▸ Aim of the task: Copy everything from the row containing "Switch to the 'Все' tab" down to the row containing "[x=77, y=68]", switching "screenshot" to "screen capture" and leaving all else unchanged. Omit the pictures.

▸ Information given:
┌──

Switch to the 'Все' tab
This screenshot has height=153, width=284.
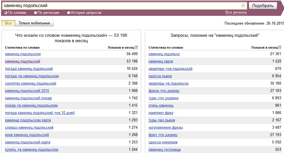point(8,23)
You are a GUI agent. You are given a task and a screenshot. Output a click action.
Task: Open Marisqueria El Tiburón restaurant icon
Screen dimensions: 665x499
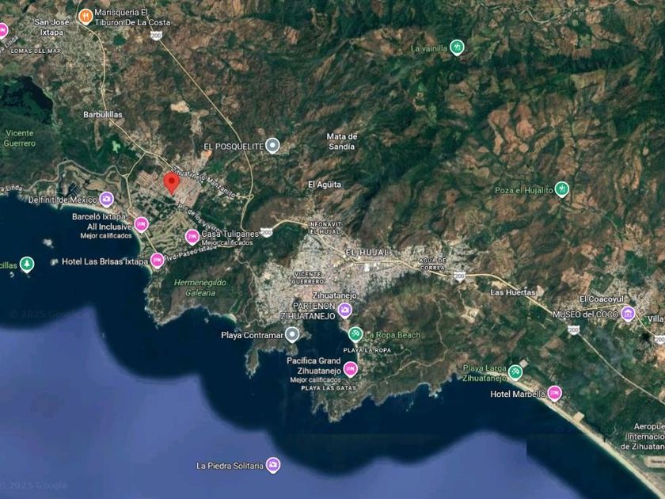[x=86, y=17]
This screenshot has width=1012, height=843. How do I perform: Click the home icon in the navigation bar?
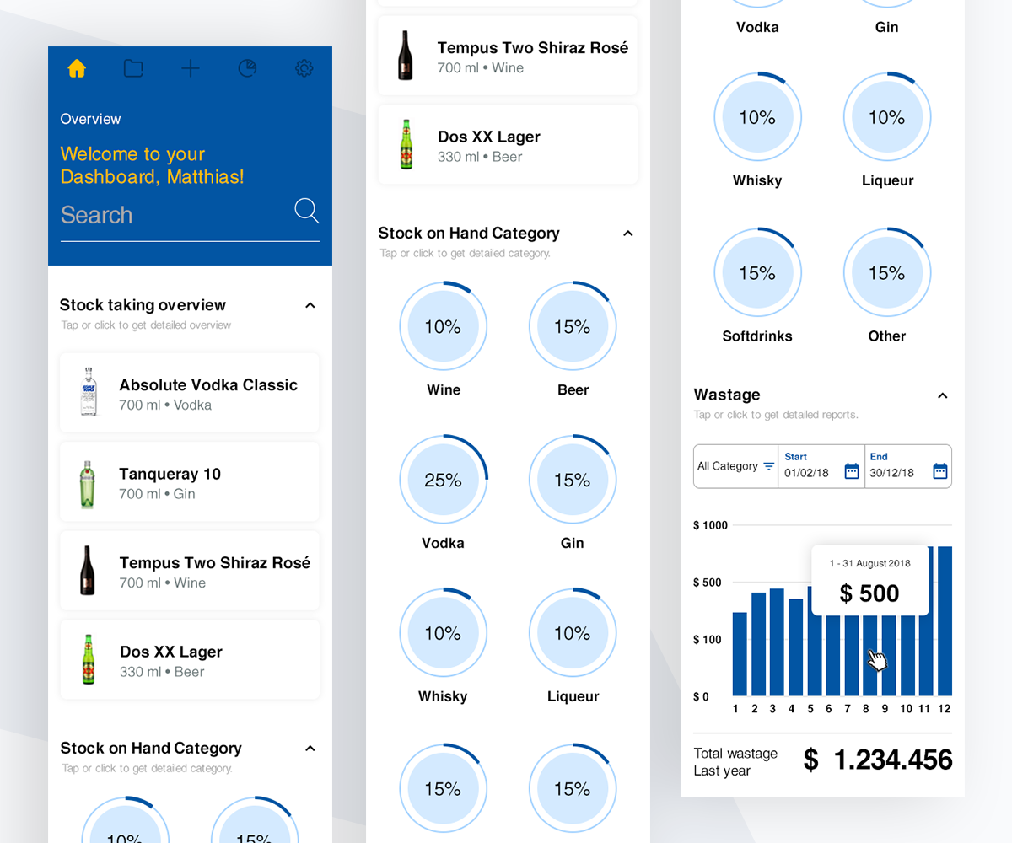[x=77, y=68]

└──
┌──

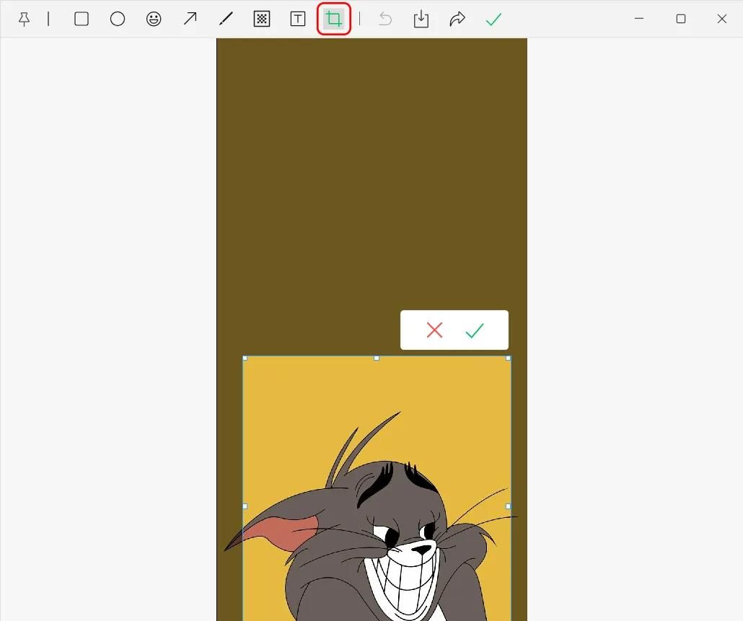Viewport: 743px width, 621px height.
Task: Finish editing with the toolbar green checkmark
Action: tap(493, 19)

└──

▸ Written answer:
Switch to the 'Все' tab
This screen capture has height=153, width=284.
point(8,23)
You are a GUI agent. You are given a task and a screen capture. Output a click action.
Task: Open Marisqueria El Tiburón restaurant icon
Screen dimensions: 665x499
[x=86, y=17]
This screen capture has width=1012, height=843. How do I perform: Click the home icon in the navigation bar?
[x=77, y=68]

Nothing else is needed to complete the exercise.